In 1972, Berry Gordy moved the focal point of his Motown empire from Detroit to L.A., where he hoped to break into the film industry (ultimately doing so with films like Lady Sings The Blues, Mahogany and The Wiz). Soul purists often mark this as the beginning of the end, but here at The Parallax Room we know things were just getting started. Marvin Gaye's string of lush, dreamy records like Let's Get It On, I Want You and Here, My Dear begin with this record, the soundtrack to the movie of the same name and follow up to his epochal stone tablet What's Going On.
Tellingly, the film's action takes place not in the towering vertical metropolises of Detroit, Chicago or New York, but the horizontal urban sprawl of Los Angeles. And as I'm sure Dr. Robert Neville would tell you, it makes all the difference. Gaye's utterly absorbing soundtrack offers the perfect sonic counterpoint to that film's imagery, offering lush, sprawling instrumentals drenched in synthesizers and dreamy production techniques. Sun-glazed and moonlit in all the right places, it's all of a piece.

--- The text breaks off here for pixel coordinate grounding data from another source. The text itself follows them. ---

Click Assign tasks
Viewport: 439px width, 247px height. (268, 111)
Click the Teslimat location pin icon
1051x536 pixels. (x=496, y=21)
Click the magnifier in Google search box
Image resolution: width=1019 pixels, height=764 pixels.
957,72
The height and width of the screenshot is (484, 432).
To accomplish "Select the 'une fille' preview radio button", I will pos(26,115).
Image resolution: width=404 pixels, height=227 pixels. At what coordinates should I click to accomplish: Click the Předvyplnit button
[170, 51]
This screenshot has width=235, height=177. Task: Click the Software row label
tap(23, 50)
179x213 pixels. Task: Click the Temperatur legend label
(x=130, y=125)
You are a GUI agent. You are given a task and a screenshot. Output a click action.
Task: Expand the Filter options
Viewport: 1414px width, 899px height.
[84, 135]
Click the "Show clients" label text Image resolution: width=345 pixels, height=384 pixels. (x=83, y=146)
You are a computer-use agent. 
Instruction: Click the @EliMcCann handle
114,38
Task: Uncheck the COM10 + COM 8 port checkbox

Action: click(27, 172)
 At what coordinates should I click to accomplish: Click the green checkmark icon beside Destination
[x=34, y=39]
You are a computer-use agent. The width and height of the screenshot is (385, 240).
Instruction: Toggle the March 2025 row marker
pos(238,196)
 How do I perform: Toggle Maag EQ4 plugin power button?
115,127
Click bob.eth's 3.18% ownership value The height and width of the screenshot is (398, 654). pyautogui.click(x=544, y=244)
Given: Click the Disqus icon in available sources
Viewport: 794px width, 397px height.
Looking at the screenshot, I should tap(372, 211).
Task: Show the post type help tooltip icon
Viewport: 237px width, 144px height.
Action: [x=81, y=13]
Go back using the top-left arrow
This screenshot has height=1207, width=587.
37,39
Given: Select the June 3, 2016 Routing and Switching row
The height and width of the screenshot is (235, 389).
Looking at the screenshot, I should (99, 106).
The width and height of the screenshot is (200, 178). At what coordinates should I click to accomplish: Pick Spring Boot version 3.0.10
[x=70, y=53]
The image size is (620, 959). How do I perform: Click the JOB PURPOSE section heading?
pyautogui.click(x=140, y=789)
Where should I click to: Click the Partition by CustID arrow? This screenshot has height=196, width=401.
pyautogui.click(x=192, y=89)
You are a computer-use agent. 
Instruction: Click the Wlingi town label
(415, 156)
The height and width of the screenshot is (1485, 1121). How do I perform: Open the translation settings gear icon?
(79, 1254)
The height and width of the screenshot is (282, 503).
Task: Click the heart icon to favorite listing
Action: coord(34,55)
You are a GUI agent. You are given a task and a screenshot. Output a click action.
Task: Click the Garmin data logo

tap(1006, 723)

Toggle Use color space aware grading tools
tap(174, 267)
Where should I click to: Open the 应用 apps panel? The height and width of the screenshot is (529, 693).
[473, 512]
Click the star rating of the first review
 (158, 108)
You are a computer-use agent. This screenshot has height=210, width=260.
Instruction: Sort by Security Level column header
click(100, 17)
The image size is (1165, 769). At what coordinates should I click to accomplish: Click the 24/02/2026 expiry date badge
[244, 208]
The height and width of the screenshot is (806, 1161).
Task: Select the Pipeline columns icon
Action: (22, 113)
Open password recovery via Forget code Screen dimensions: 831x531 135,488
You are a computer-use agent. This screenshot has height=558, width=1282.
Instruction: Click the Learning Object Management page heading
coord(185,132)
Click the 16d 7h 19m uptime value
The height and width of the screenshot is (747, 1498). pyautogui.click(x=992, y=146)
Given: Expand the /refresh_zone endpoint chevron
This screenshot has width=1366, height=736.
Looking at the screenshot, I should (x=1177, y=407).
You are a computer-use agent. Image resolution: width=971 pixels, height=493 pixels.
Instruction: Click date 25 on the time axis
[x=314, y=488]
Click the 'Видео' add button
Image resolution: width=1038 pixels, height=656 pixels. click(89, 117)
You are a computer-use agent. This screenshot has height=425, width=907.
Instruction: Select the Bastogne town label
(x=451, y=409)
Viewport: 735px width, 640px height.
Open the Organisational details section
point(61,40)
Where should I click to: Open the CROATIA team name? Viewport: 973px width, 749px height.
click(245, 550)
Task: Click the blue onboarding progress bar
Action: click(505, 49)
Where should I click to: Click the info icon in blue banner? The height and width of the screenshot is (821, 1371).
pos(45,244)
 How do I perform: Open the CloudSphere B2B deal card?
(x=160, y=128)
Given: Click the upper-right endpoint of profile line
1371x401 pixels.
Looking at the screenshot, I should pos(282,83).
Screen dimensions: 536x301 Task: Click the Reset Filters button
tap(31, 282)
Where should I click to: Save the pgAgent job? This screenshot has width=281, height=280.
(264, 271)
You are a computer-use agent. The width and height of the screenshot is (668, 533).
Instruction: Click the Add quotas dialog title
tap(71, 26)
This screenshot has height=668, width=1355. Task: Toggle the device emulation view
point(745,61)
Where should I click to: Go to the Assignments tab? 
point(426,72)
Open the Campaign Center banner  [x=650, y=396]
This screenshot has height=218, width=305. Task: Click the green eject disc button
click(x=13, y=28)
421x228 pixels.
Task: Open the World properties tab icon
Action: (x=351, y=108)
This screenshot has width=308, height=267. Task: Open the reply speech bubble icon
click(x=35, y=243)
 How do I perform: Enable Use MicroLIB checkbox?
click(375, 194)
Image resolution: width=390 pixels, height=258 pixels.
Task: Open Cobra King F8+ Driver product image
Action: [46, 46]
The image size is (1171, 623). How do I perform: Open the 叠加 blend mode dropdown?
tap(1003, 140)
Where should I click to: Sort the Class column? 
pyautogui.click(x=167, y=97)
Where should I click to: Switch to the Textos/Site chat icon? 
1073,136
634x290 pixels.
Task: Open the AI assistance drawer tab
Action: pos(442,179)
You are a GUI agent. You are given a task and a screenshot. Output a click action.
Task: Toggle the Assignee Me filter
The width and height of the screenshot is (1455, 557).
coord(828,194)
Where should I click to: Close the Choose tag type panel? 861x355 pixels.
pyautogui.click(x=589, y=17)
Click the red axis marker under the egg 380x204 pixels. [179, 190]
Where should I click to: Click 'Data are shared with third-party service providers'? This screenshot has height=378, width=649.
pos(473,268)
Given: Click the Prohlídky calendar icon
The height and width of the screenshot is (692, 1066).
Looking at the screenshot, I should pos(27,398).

Indeed, the record gets so atmospherically heavy that I tend to place it in the same ballpark as Brian Eno's Another Green World and Les McCann's Layers, capturing the feel of the city with the same visionary sonic touch that those records essayed the pastoral and bucolic. Appropriately enough, along with Buckley's Greetings From L.A. it's also the axis on which this list hinges, setting us up for the home stretch and the next great geological phase of the 35...
Ned Doheny seems to constantly hover in the background of Hotel California, rubbing shoulders with figures like Jackson Browne and Frazier Mohawk. He even shows up at the ill-fated Paxton Ranch endeavor, giving the clearest recollection of what was Elektra's attempt to mirror the communal spirit of The Band's fabled sessions at Big Pink. Like Gram Parsons, he was a rich kid, albeit one that seemed to treat his peers a good deal better! His own recordings wallowed somewhat in obscurity until the trusty Numero Group unexpectedly issued a compilation of his work augmented by rarities and demo versions.
If there's a figure that lies at crux upon which yacht begins to be felt in the canyon scene than it must be old Ned. His sound is a luxurious blend of gentle acoustic strumming, elegant FenderRhodes jazz licks and nimble, funky rhythms. It's the casual sound of muted prosperity, of cruising the shoreline in a sports car, decked out in white suit and loafers, city lights hanging in the distance. A song like I Know Sorrow ought to be super well known, after all it's just like the sort of thing Christopher Cross would crash the charts with at the end of the decade. Fittingly, it's at this point that we say goodbye to the rustic climes of the canyon and venture confidently into yacht land. Goodbye canyon. Goodnight Ned!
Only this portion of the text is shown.